Alex Ross’s Wagnerism

Detail from a Japanese poster for Francis Ford Coppola’s Apocalypse Now (1979)

In Wagnerism: Art and Politics in the Shadow of Music, New Yorker music critic Alex Ross readily points out that Monteverdi, Bach, and Beethoven have each had an impact on music as great or even greater than Richard Wagner’s. The nineteenth-century German composer’s “effect on neighboring arts was, however, unprecedented,” writes Ross, “and it has not been equaled since, even in the popular arena.”

Reviewing Wagnerism for the New York Times, composer John Adams observes that the book “has its own ‘Wagnerian’ heft and ambitiousness of intent, being nothing less than a history of ideas that spans an arc from Nietzsche and George Eliot to Philip K. Dick, Apocalypse Now, and neo-Nazi skinheads.” In Bookforum, Geoffrey O’Brien calls Ross’s third book after The Rest Is Noise, a history of music in the twentieth century, and the essay collection Listen to This, “an aerial view of a culture’s nervous system as it responds to an unexpected stimulus.”

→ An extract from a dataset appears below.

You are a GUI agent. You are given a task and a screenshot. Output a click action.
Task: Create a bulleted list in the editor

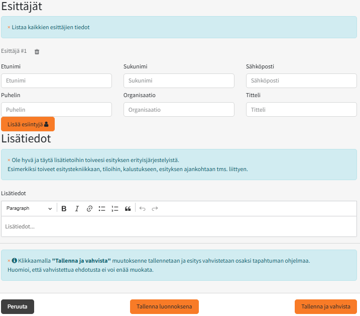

The word “encyclopedic” crops up in more than a few reviews—see Peter Conrad in the Observer, for example, or Tim Riley in the Los Angeles Review of Books, and at 4Columns, Geeta Dayal suggests that, while Wagnerism is “an important book,” it’s “also many books in one.” There’s just an awful lot of influence to map. In cinema and television alone, Wagner’s music can be heard on more than a thousand soundtracks, but “the Wagnerization of film,” as Ross puts it in a recent issue of the New Yorker, extends far beyond the composer’s IMDb credits. “Cinema’s integration of image, word, and music promised a fulfillment of [Wagner’s] idea of the Gesamtkunstwerk, or ‘total work of art,’” writes Ross. “His informal system of assigning leitmotifs to characters and themes became a defining trait of film scores. And Hollywood has drawn repeatedly from Wagner’s gallery of mythic archetypes: his gods, heroes, sorcerers, and questers.”